Ubuntu

gnome-disk-utility nags me too much that my disk is failing

Reported by Alan Pope ㋛ on 2009-08-11
252
This bug affects 47 people
Affects Status Importance Assigned to Milestone
gnome-desktop
Invalid
Medium
gnome-disk-utility (Fedora)
Invalid
Unknown
gnome-disk-utility (Ubuntu)
Medium
Unassigned
Nominated for Lucid by Papamatti

Bug Description

Binary package hint: gnome-disk-utility

Every time I boot gdu nags me that my disk is about to die. It has 5 reallocated sectors, and indeed I get a green light for "reallocated sector count" on the detail screen, but on the summary screen the status is yellow and tells me I have bad sectors. Surely it shouldn't nag me until the threshold (in this case 36) is reached?

See screenshot.

ProblemType: Bug
Architecture: amd64
Date: Tue Aug 11 21:18:29 2009
DistroRelease: Ubuntu 9.10
NonfreeKernelModules: nvidia
Package: gnome-disk-utility 0.4-0ubuntu1
ProcEnviron:
 PATH=(custom, user)
 LANG=en_GB.UTF-8
 SHELL=/bin/bash
ProcVersionSignature: Ubuntu 2.6.31-5.24-generic
SourcePackage: gnome-disk-utility
Uname: Linux 2.6.31-5-generic x86_64

Alan Pope ㋛ (popey) wrote :
CravingPine (cravingpine) wrote :

1 sector here

Changed in gnome-disk-utility (Ubuntu):
status: New → Confirmed
cariboo907 (cariboo907) wrote :

I have the same problem I've attached the results of running both smartctl and gsmartcontrol

cariboo907 (cariboo907) wrote :
Patrice Vetsel (vetsel-patrice) wrote :

Indeed. I confirm and set importance to medium.

My disk have bad sectors. Ok.

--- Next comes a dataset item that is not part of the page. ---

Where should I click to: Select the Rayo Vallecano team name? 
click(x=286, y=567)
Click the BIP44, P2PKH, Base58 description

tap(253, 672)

But we need to provide a way to tell palimpsest applet to stop reporting the same error again and again, every time I boot/login ! It's very annoying.

Changed in gnome-disk-utility (Ubuntu):
importance: Undecided → Medium
Conn O Griofa (psyke83) wrote :

Patrice - while it's good to have the ability to dismiss chronic notification warnings (in the same way you can dismiss defective batteries warnings on laptops, for example), this is not the intention of the bug report.

Alan's problem is that the notification that's displayed indicates drive failure, but the SMART status is saying that the drive is healthy - therefore the notification is being trigger erroneously, or the SMART status is incorrect.

Just a guess, but perhaps the notification is displayed due to the drive having a reallocated sector count >0 - but this doesn't merit a warning (as the drive's firmware remapped the bad sector before any data loss occurred).

Noel J. Bergman (noeljb) wrote :

According to the author (see the upstream bug report), this is not a bug: "Palimpsest [is] more picky than smartctl is - e.g. just a single bad sector will trigger this warning. [Your] disk has bad sectors and that's exactly why we report it as failing. It's supposed to work this way. If this was my disk, I'd back up the data and move it to a more healthy disk."

Changed in gnome-disk-utility (Fedora):
status: Unknown → Invalid
Alan Pope ㋛ (popey) wrote :

"If it were my disk" is an excuse any developer could use for not implementing any feature they wish. Fact is it's _not_ Davids disk, it's mine and as such I'd like control over when and whether I get nagged about it.

In this situation it's software mirrored so if the disk fails later I frankly don't care because I have comprehensive backups and a raid mirror of this disk.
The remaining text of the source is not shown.